ФРАГМЕНТ ТЕКСТА:
====================

Выражением тупика декадентства, его «непонятности» стал для Розанова роман Ф. Сологуба «Мелкий бес». «Поразило всю Россию, что он мажет кота вареньем и хочет сразу жениться на трех сестрах, выбирая, которая „потолще“». Смысла передоновщины он не пожелал замечать и лишь удивлялся, что критика превозносит Сологуба: «с силою Гоголя» написал «Мелкого беса», а Передонов якобы оставляет за собою далеко Чичикова и всех «мертвых душ», вместе взятых. Среди таких похвал Сологуб писал «Навьи чары», где «действие» происходит «под землею, на кладбище, сколько можно понять»[555]. Распад искусства вызывал недоумение Розанова, и он не стеснялся его высказывать.
После революции 1905 года вместо закрытого Религиозно-Философского собрания было открыто в 1907 году в Петербурге легализованное и многолюдное Религиозно-Философское общество, весьма отличавшееся от прежнего, полу-подпольного. Это было одно из обыкновенных интеллигентских обществ, повсюду возникавших в ту пору. В шутку было как-то даже объявлено о создании «Эротического общества» и обсуждался вопрос, будет ли оно раздельное для дам и мужчин.
Розанов вошел в состав совета нового Религиозно-Философского общества, выпускавшего свои «Записки». Определяя смысл и назначение деятельности нового общества, он писал: «Теперь, когда мы наблюдаем отлив политической и общественной волны, глаз невольно выискивает области, где эта волна подымается. Падение духовной жизни невозможно на пространстве всего народного и общественного моря. Куда-нибудь душа бежит же, где она может поднять крылья. Нельзя подрезать кругом и разом все оперение души народной»[556].
Шли годы, и отношения со старыми друзьями становились все напряженнее. Мережковский стал отмежевываться от Розанова. В открытом письме Н. А. Бердяеву он писал: «Русские богословы охотно связывают нас в неразрывную парочку: „наши неохристиане, гг. Розанов и Мережковский“… Но никто не подозревал, что это — близость сходящихся противоположных крайностей, близость двух противников, которые готовятся на смертный бой».
Бердяев первый высказался о непримиримости, диаметральной противоположности концепций этих двух мыслителей: Розанов открывает святость пола как бы до начала мира, хочет вернуть человечество к райскому состоянию до грехопадения; Мережковский открывает то же самое после конца мира, «зовет к святому пиршеству плоти в мире преображенном». Признавая глубину и гениальность критики исторического христианства у Розанова, Мережковский не без оснований замечает, что, если бы только он «мог или захотел понять то, что я говорю, — он оказался бы моим злейшим врагом»[557].
Так оно в конце концов и должно было случиться. Странные сложились отношения Василия Васильевича и Дмитрия Сергеевича. На главу «всего символического и декадентского движения в нашей литературе», как назвал Розанов Мережковского еще в 1896 году, он «плевал во все лопатки» (выражение Розанова), а тот продолжал любить его.

====================

ИСХОДНЫЕ ДАННЫЕ:
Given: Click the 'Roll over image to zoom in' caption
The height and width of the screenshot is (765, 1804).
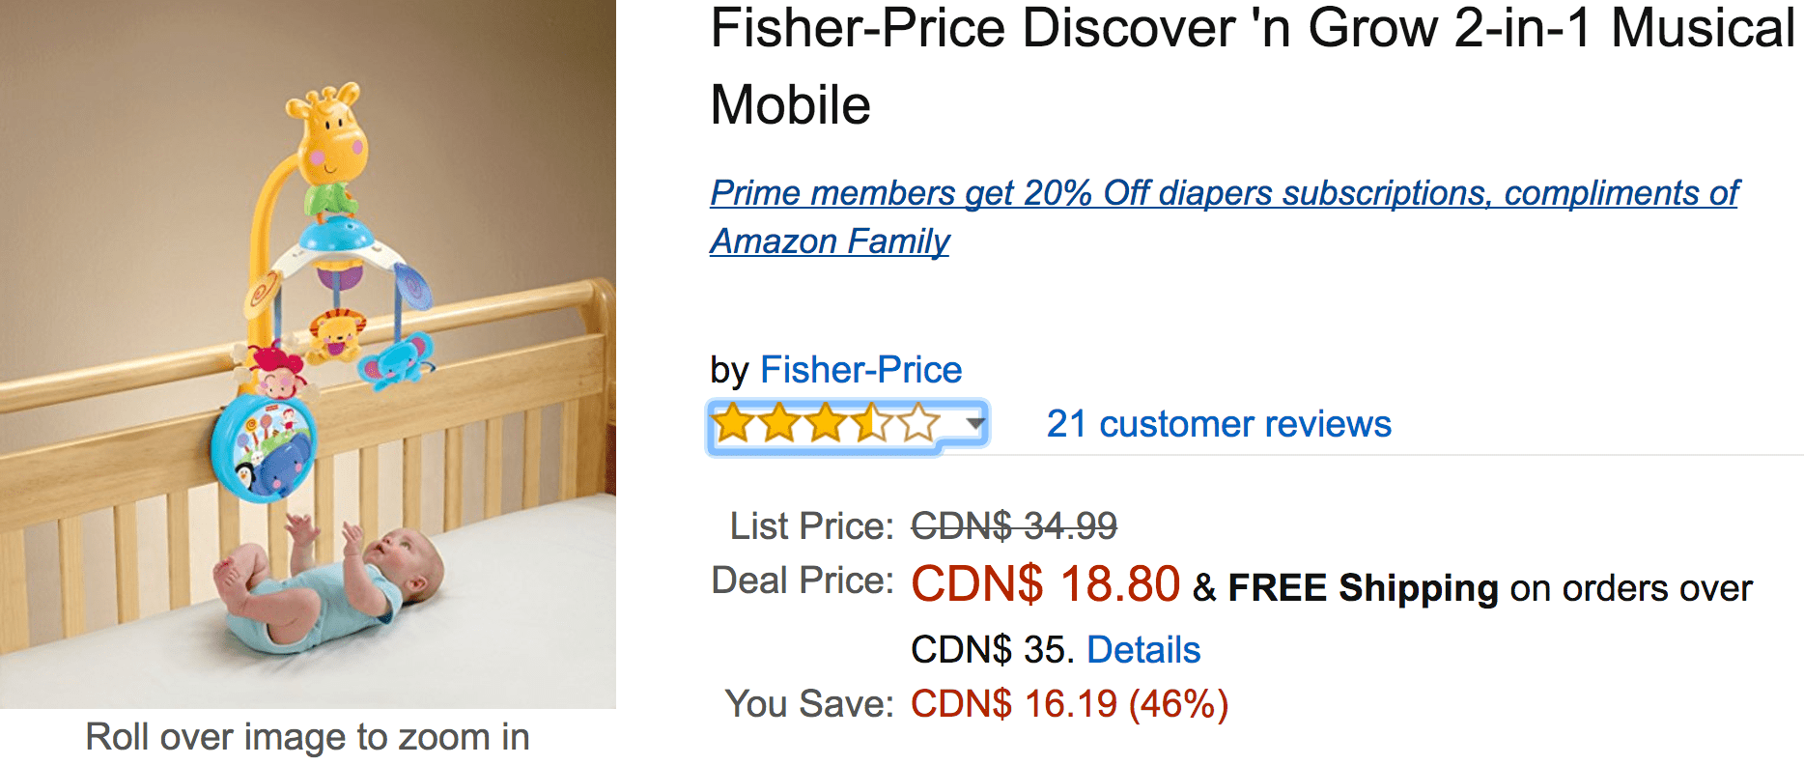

====================

ЗАДАНИЯ:
- a) Назовите фамилии всех реальных людей, упомянутых во фрагменте о Розанове. Литературных персонажей не включайте.
- b) Напишите продолжение фрагмента о Розанове и Мережковском, начиная сразу после его последнего предложения.

ОТВЕТЫ:
- a) Розанов, Сологуб, Гоголь, Мережковский, Бердяев

- b)
И не то удивительно, что один «плевал», а другой любил, а то, что и рассказы вал-то об этом Василий Васильевич с такой самообнаженностью, что рассказ становился не только фактом бытийного поведения писателя, но и литературно-художественным образом.
«Перипетии отношений моих к Мережковскому — целая „история“, притом совершенно мне непонятная. Почему-то (совершенно непонятно почему) он меня постоянно любил, и, когда я делал „невозможнейшие“ свинства против него в печати, до последней степени оскорбляющие (были причины), — которые всякого бы измучили, озлобили, восстановили, которых я никому бы не простил от себя; он продолжал удивительным образом любить меня. Раз пришел в Р. Ф. собрание и сел (спиной к публике) за стол (по должности члена). Все уже собрались. „Вчера“ была статья против него, и, конечно, ее все прочли. Вдруг входит Мережковский с своей „Зиной“. Я низко наклонился над бумагой: крайне неловко. Думал: „Сделаем вид, что не замечаем друг друга“. Вдруг он садится по левую от меня руку и спокойно, скромно, но и громко здоровается со мной, протягивая руку. И тут же, в каких-то перипетиях словопрений, говорит не афишированные, а простые — и в высшей степени положительные — слова обо мне. Я ушам не верил. То же было с Блоком: после оскорбительной статьи о нем, — он издали поклонился, потом подошел и протянул руку. Что это такое — совершенно для меня непостижимо» (147).
Правда, в конце концов Мережковский и Философов пошли в редакцию либерального «Русского слова» и потребовали исключения Розанова из авторов: «Мы или он (Варварин) участвуем в газете». Так с 1912 года розановские статьи под псевдонимом В. Варварин перестали появляться в этой московской газете.
Мережковский всегда вызывал у Розанова чувство некоторой жалости. Свой очерк о нем в журнале «Мир искусства» он начал «страдальческим сравнением»: «Года три назад на видном месте газет печаталось о трагическом происшествии, имевшем место в Петербурге. Англичанин со средствами и образованием, но не знавший русского языка, потерял адрес своей квартиры и в то же время не помнил направления улиц, по которым мог бы вернуться домой. Он заблудился в городе, проплутал до ночи; и как было чрезвычайно студеное время, то замерз, к жалости и удивлению газет, публики, родины и родных. Судьба этого англичанина на стогнах Петербурга чрезвычайно напоминает судьбу тоже замерзающего, и на стогнах того же города, Д. С. Мережковского»[558]. Далекий от жизни, жалкий и тщеславный — таково впечатление Розанова от Мережковского даже в годы их наибольшей близости.
Страшная для Мережковского сторона, говорил Розанов, — его недействительность, ирреальность. «Я его не люблю, но почему-то не могу забыть. Точно я прошел мимо „вечного несчастья“. И это „несчастье“ болит во мне»[559].
Но не только в Мережковском есть «странная нереальность», но и «мир его» как-то странно недействителен. Он вечно говорит о России и о Христе. Две темы. И странным образом ни Христа, ни России в его сочинениях нет. Как будто он никогда не был в России… Как будто он никогда не был крещен… Удивительное явление, замечает Василий Васильевич.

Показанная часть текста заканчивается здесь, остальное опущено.